For Kayden, Jag, and Amar, awakening to and expressing their sexuality within conservative South Asian families was a lonely and terrifying experience. Heart-wrenching and healing, their distinct coming-out paths offer comfort, compassion, and inspiration to individuals and communities struggling with acceptance.
The stories of Kayden, Amar, and Jag begin from a place of darkness and emerge out of the shadows to a place of courage and hope. Imagine you are a young international student from Punjab, studying Computer Science at Langara College in Vancouver. Everything is going well and you are enjoying life in this beautiful west coast Canadian city. You feel blessed. Then suddenly, overnight, your life comes crashing apart. The relatives you are living with in Surrey find out you are gay and kick you out of their house. Your cousin physically assaults you. Then your mother and father and family in Punjab have disowned you and want nothing to do with you. You are trapped in a foreign country with no money for food, shelter or to pay your college fees. Your immigration status is in limbo. What would you do? How would you survive?

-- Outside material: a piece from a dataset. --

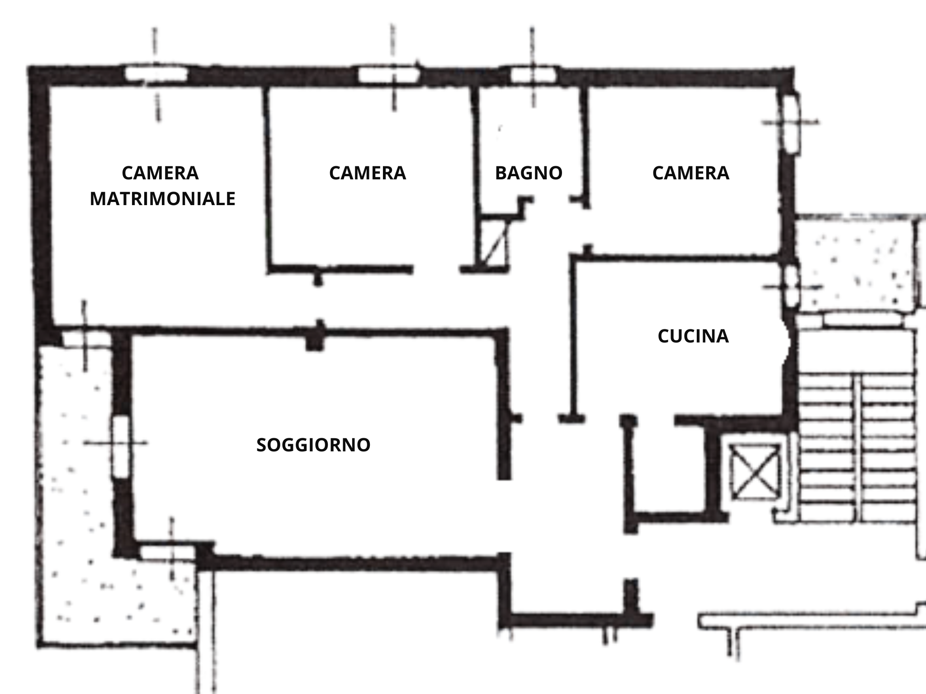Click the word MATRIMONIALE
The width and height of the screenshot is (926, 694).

This is the opening premise of the feature documentary film – ‘Emergence: Out of the Shadows’. Emergence moves beyond being a true story of survival, resourcefulness and resilience. It illuminates the trauma of family rejection and its impact on emotional and psychological health, especially for this young man, Kayden. The film explores the struggles and strengths of two South Asians who have emerged from similar experiences in Vancouver– a gay man, Amar, and lesbian, Jag. Sharing their stories of coming out experiences within a traditional South Asian community gives a rare glimpse into the challenges faced with traditional South Asian families.
Produced by Alex Sangha who is the founder of ‘Sher Vancouver’, a not-for-profit society and registered charity for LGBTQ+ South Asians. The Governor General of Canada awarded Sangha, a social worker and counsellor, with the Meritorious Service Medal for founding Sher Vancouver. Sangha dedicated this award to his Mother Jaspal Kaur, who raised Sangha and his two brothers as a single parent. Sangha is also the producer of “My Name Was January”, winner of 15 international awards and 66 official selections at film festivals around the world.
The film is directed by Vinay Giridhar, who says, “The film can help you understand the unique challenges faced by LGBTQ community of South Asia.”